Description: Complex diagnostics such as multiplex (multi-analyte) IVDs and service-based next-generation sequencing (NGS) panels offer significant clinical value, but they also attract heightened scrutiny under the EU In Vitro Diagnostic Regulation (IVDR). In practice, many delays and nonconformities arise not from a single missing document, but from misalignment between the intended purpose and claims, classification rationale, the performance evaluation strategy, and the way integrated laboratory and software workflows are defined and controlled.

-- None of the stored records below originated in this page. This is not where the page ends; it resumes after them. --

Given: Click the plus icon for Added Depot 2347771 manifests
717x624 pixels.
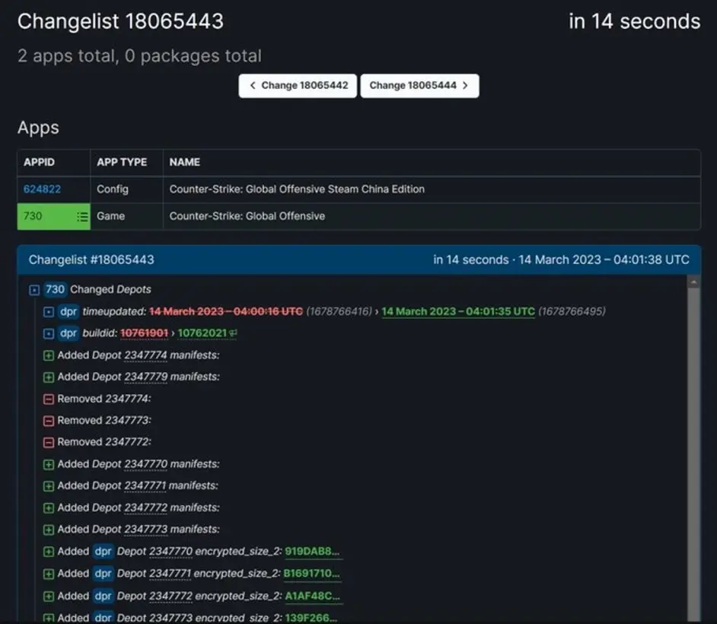Looking at the screenshot, I should (49, 486).
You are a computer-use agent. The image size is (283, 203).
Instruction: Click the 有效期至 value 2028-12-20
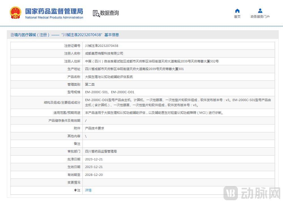coord(93,174)
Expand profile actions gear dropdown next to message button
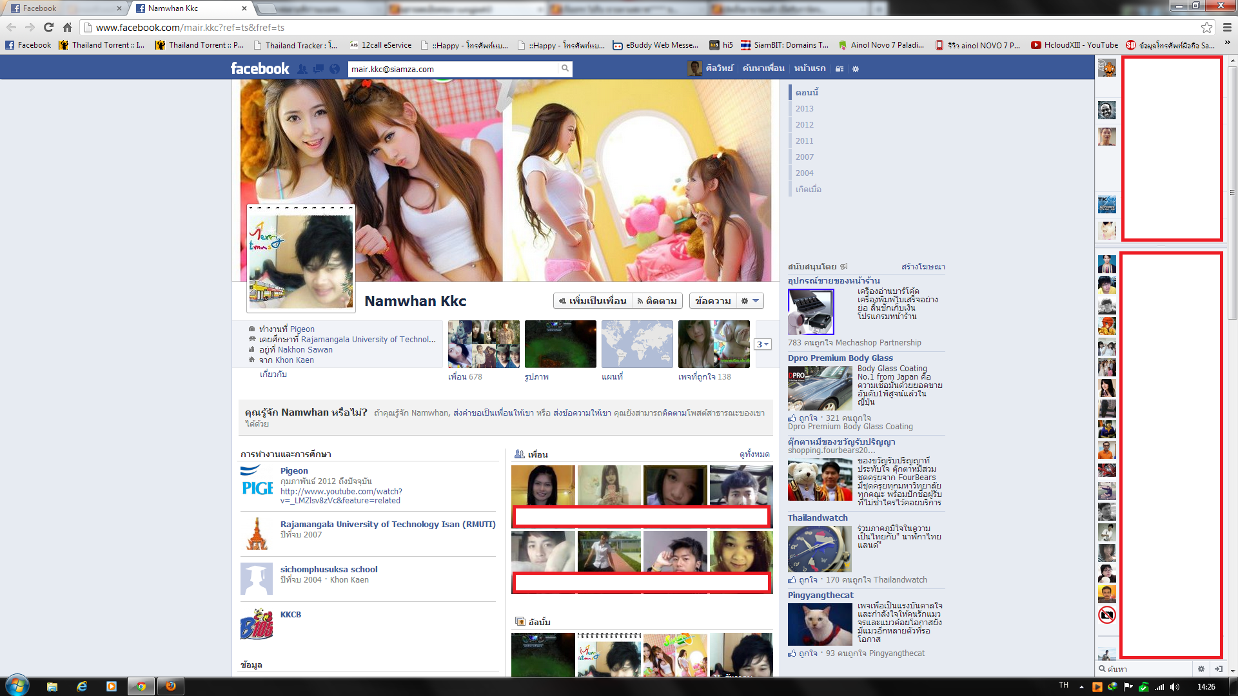The height and width of the screenshot is (696, 1238). pos(750,301)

This combined session provides a practical, implementation-focused roadmap for building and defending an IVDR-ready performance evaluation for complex diagnostic platforms. Using two complementary real-world perspectives—(1) multiplex IVD performance evaluation and Notified Body expectations across scientific validity, analytical performance, and clinical performance; and (2) certification challenges encountered when bringing a large-scale, service-based hereditary cancer NGS panel through IVDR—participants will learn how to structure evidence plans, develop robust Performance Evaluation Reports (PERs), and anticipate typical Notified Body concerns. The session also addresses operational realities that frequently derail submissions, including end-to-end scope definition for wet-lab and software components, modular software validation approaches, management of third-party components, QMS readiness (including transition considerations to ISO 13485), risk management integration, and post-market follow-up planning.

Attendees will leave with actionable tactics to refine claims and intended purpose statements, select defensible evidence generation pathways, and streamline Notified Body interactions for complex, multi-component diagnostics, supported by case-study discussion and audience Q&A.